Latency (s) — end-to-end latency from the first request of a trace to the final response.
TTFT (s) — (streaming) time to the first streamed token of the first request.
TTFAT (s) — (streaming) time from trace start to the first streamed token of the final request. The user-visible first token in an agent that hides intermediate tool turns.
Decode TPS (tok/s) — (streaming) mean post-TTFT decode throughput across the trace's requests.
Cache hit rate (%) — server-reported cached_prompt_tokens / prompt_tokens over all requests in a trace.
Eligible cache hit rate (%) — same numerator, denominator restricted to prompt tokens expected to be cacheable. Excludes the initial prompt and, on each turn, the tool output newly appended on that request: sum_i cached_prompt_tokens_i / sum_i eligible_prompt_tokens_i, where eligible_prompt_tokens_0 = 0 and eligible_prompt_tokens_i = prompt_tokens_{i-1} + completion_tokens_{i-1} for i > 0.

Workload

trace/s — completed traces per wall-clock second.
total / cached / uncached prompt tok/s — aggregate prompt-token throughput, split by what the synthetic workload accounting expects to be cached vs. new.
completion tok/s — aggregate completion-token throughput.

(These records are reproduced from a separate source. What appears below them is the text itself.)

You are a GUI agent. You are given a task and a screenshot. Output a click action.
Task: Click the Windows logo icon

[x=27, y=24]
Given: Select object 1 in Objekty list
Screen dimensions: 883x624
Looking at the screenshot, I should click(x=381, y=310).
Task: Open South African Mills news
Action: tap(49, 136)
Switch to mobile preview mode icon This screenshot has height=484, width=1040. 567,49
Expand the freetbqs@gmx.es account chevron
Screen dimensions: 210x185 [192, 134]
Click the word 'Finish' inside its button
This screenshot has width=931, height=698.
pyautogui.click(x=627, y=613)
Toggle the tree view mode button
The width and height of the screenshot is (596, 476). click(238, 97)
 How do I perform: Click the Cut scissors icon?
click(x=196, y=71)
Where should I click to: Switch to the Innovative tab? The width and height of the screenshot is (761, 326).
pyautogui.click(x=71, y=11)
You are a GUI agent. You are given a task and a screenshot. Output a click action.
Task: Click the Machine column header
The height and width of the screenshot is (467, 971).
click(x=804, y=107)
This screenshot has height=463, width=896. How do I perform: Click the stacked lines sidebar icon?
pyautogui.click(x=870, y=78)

Each is reported under four columns:

Overall — totals over the full benchmark wall time.
Last 30s Window — slope of cumulative token counts over the most recent 30 seconds.
Steady State — the headline throughput metric. Slope after dropping the first 20% of wall time as warmup. Avoids dilution from ramp-up and drain when fewer than concurrency traces are in flight. With concurrency > 1 the completion curve depends on finish order, so the metric has small run-to-run variance even at fixed seed.
Steady State / GPU — Steady State / num_gpus when num_gpus is set.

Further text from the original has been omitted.